夕餉の時の様子といい、土方が何か話があるらしい事は分かっていた。総司は部屋の中に入っていつも自分が座る場所に、文机の傍に座った。

「なんでしょう?」
「はっきり言う。お前、もう少し男としてあいつの立場も考えてやれ」
「……はぁ?」

すぐには意味を飲み込めずに、総司が聞き返した。土方が、はぁ……と溜息をついた。

「だからな、近頃大きな捕り物もなくて落ち着いてるだろうが。そうなると、お前らは格好のネタなんだよ」
「はあ……」
「お前、わかってるか?」
「えーと……」

これだけはっきり言っていても野暮天の総司に分かれという方が難しいのかもしれない。土方が頭を抱えそうになりながら、さらに続けた。

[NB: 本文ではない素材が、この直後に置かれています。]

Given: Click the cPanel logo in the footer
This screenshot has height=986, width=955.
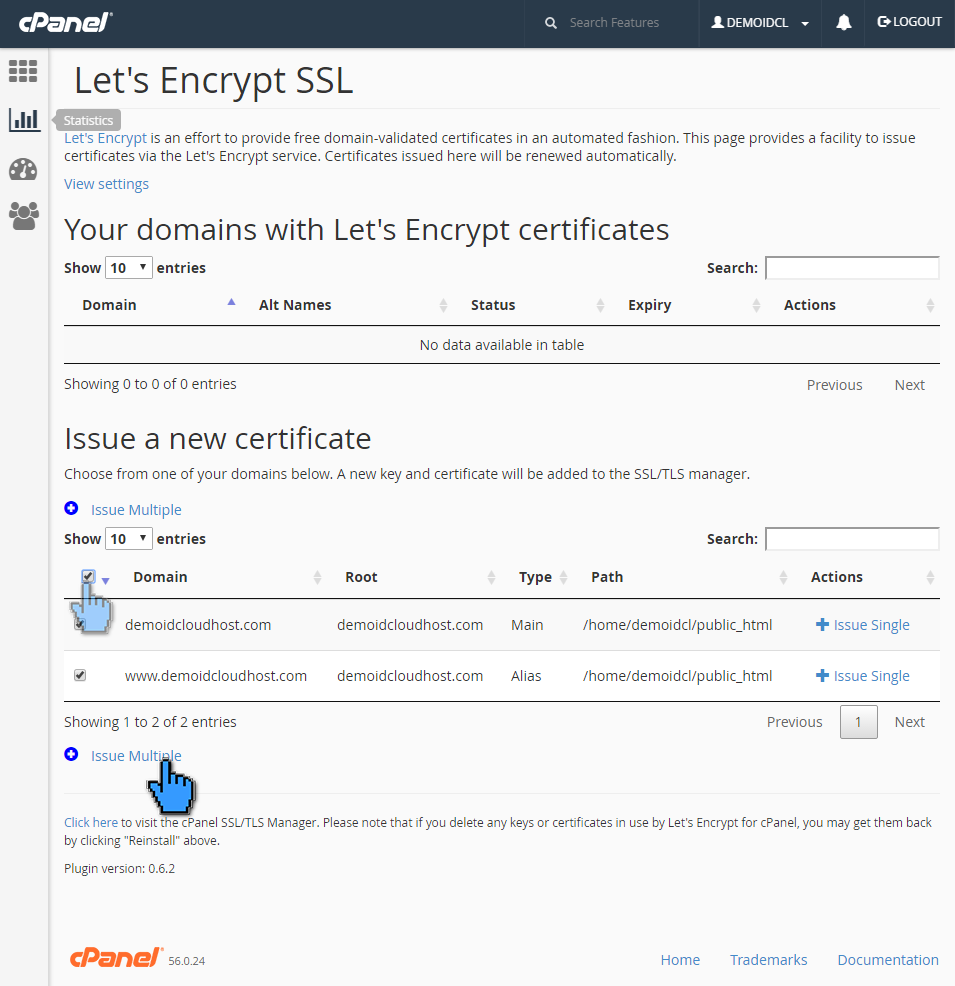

「お前らが一緒にここで働いてるだけででもやっかみのネタになりやすいのはわかるよな?だったら、女の立場も考えてやれ。原田があれだけあけすけに言ってても嫁さんはネタにはなってないだろう?そりゃ、原田が嫁の立場を考えてやってるからだ」
「女子の立場……ですか」
「お前、あいつは遊女でも何でもねえんだぞ?妓が閨の跡をつけてたっておかしくないが、かたや一番隊の組長と幹部扱いのあいつがそろってそんな様をさらけ出してたらどうなる。お前はよくてもあいつは女だ。しかも、気にする奴だってわかってんだろうが」

ようやく話の中身を理解したのか、総司が薄ら赤くなった。

「ひ、土方さん、そんなこと貴方に言われなくても」
「わかってねぇから言ってんだろうが。俺だってこんな無粋なこと言いたくねぇよ。でもな、今まで通りってわけにはいかねえんだ。今まではなんでもない戯言でも女の身で言われる戯言は戯言じゃすまねえ。それをちゃんと分かってやれ」
「……あの人がそんなこと言ったんですか?」
「言うわけないだろ……馬鹿か、お前」

自分達の閨事を指摘されて、恥ずかしさもあって拗ねたように聞いた総司に、土方は思いきり嫌な顔を向けた。

「とにかく!お前、男ならそのくらい考えてやれ」
「……ったってそんなのどうすりゃいいんですか」
「お前なぁ……」

心底呆れかえった土方に、総司は何かをぶつぶつと零している。

「そりゃ、私は皆さんみたいに色んな経験ありませんけど……今更どうしろって……」
「相手のことを考えてやりゃいいだけじゃねえかよ」
「考えてますよぅ」

しばらく黙ってから、総司がぽつりと言った。

「それって……最近の元気がないのと関係あります?」
「それだけじゃないけどな。あとはあいつ自身の問題だろ」

どさっと横で頭を抱えた総司が畳の上に転がった。ようやく話を飲み込んだらしい総司に、土方は再び文机の上に視線を戻した。

「……〜なんで土方さんかなぁ!」
「あ?」

不機嫌そうな総司が転がったまま、唸り声を上げた。

「私だって、あの人が最近元気がないことくらい気がついてましたけどね。なんでその原因を知ってるのが私じゃなくて土方さんなのかなぁ〜……」
「俺だけじゃねぇよ」

唸り声の理由を聞いて、土方が笑った。

「近藤さんだって知ってるぜ?親をなめんなよ」
「えぇ〜……。そういうのってずるいー……」
「まあ、近くにいすぎてわかんねぇっつうのもあんじゃないのか?お前らは元々自分の考えばっかり見て、相手を見ないことが多すぎんだよ」
「そう……なんですかね」

近藤にしても土方にしてもやっぱり、こういう細かいことに気がつくのはさすがというか、伊達に年を食ってないというところかもしれない。悔しい思いと、色々な感情が混ざり合って、考えるのが苦手な総司にはそれだけで頭が痛くなる。

書き物を終えた土方は、立ち上がると隣の予備の部屋に布団を用意した。それにようやく気付いた総司が起き上がった。

「あれ?土方さん、ここで寝るんですか?」
「俺が戻って、自分の部屋で寝てもいいならそれでもいいが?」

そう言えば、先ほど幹部棟で預かる、と土方が言っていたはずである。

「だ、駄目ですよ。あの人、どこにいるんですか?」
「局長室に寝かせてある。誰も知らないから安心しろ」

斎藤だけが知っているのはこの際面倒だから黙っておくことにした。相手が土方であれ、斎藤であれ、総司にとっては変わらないのだから。

総司を小部屋に置き去りにしたまま、土方は横になる。
やれることはやった。あとはこいつら次第だろう。